It also makes kubectl get pods readable. You see whose console is whose at a glance, instead of a wall of random suffixes.

One catch: $USERNAME is not always set inside a bare container. Pass it in:

docker run -it --rm -e USERNAME=$(whoami) my-registry/kube-rat:latest

Without it the pod is just api-console. It still works, but then everyone shares that one name and you are back to stepping on toes. So set it, and put it in the alias.

Heavy jobs: a bigger pod with a disk

Sometimes a console is not enough. You need to download a multi gigabyte file and run a script eats a lot of memory. The console pod is small and has no disk to speak of.

For that we have let’s create a new script called inside-job:

#!/bin/bash
set -e

POD_NAME="kube-rat-${USERNAME}-inside-job"

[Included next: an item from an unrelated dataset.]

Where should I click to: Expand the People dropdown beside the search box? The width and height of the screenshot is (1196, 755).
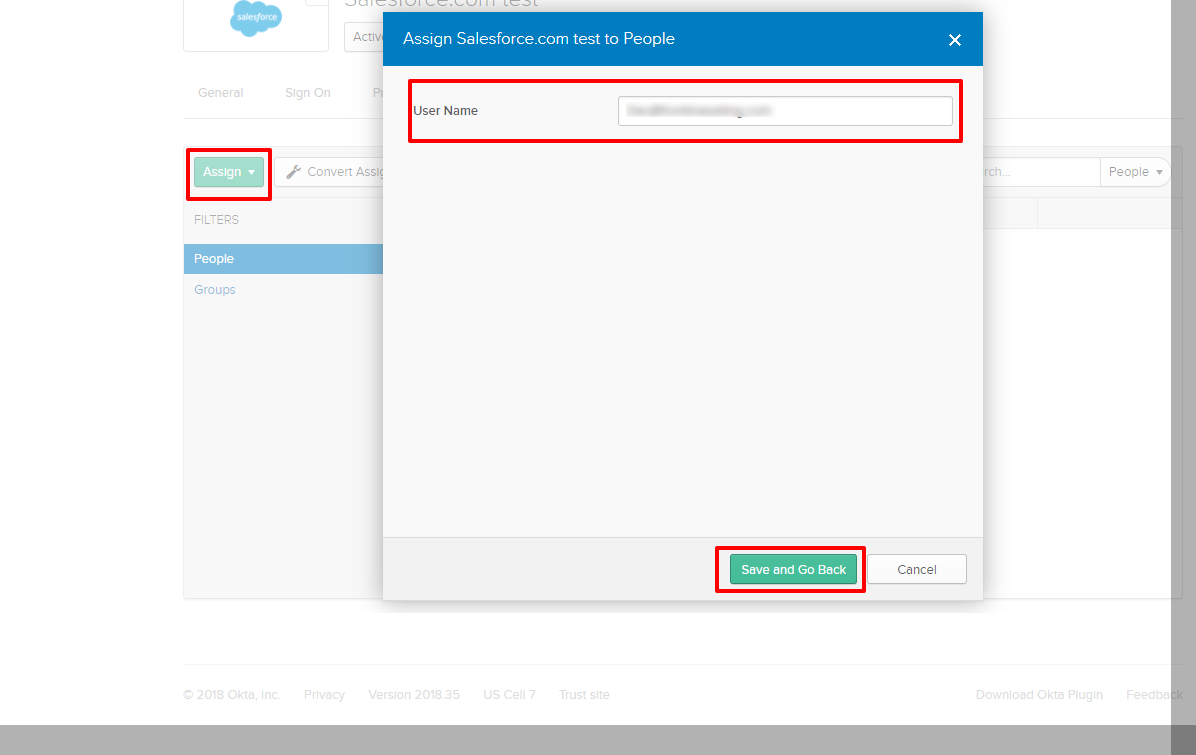pos(1136,172)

kubectl delete pod "$POD_NAME" --ignore-not-found
kubectl run "$POD_NAME" --image=my-registry/kube-rat:latest --stdin --tty --rm --restart=Never --image-pull-policy Always --override-type=strategic \
--overrides='
{
  "metadata": {
    "labels": { "pod-class": "throwaway" }
  },
  "spec": {
    "containers": [
      {
        "name": "'"$POD_NAME"'",
        "resources": {
          "requests": {
            "cpu": "2",
            "memory": "8Gi"
          }
        },
        "volumeMounts": [
          {
            "mountPath": "/data",
            "name": "ephemeral-volume"
          }
        ]
      }
    ],
    "volumes": [
      {
        "name": "ephemeral-volume",
        "ephemeral": {
          "volumeClaimTemplate": {
            "metadata": {
              "labels": {
                "type": "ephemeral"
              }
            },
            "spec": {
              "accessModes": ["ReadWriteOnce"],
              "storageClassName": "app-storage-class",
              "resources": {
                "requests": {
                  "storage": "30Gi"
                }
              }
            }
          }
        }
      }
    ]
  }
}
' \
-- /bin/bash

It is the same idea as api-console, with a few changes:

  • Same pod-class: throwaway label, so the reaper covers it too. This one needs the reaper more than the console does, see below.

  • Bigger requests: cpu 2, memory 8Gi. A heavy job needs the room.

  • A volume. We use a generic ephemeral volume mounted at /data. The volumeClaimTemplate asks for a 30Gi disk from our storage class. The disk is created when the pod starts and deleted when the pod goes away. It is scratch space, not something you keep.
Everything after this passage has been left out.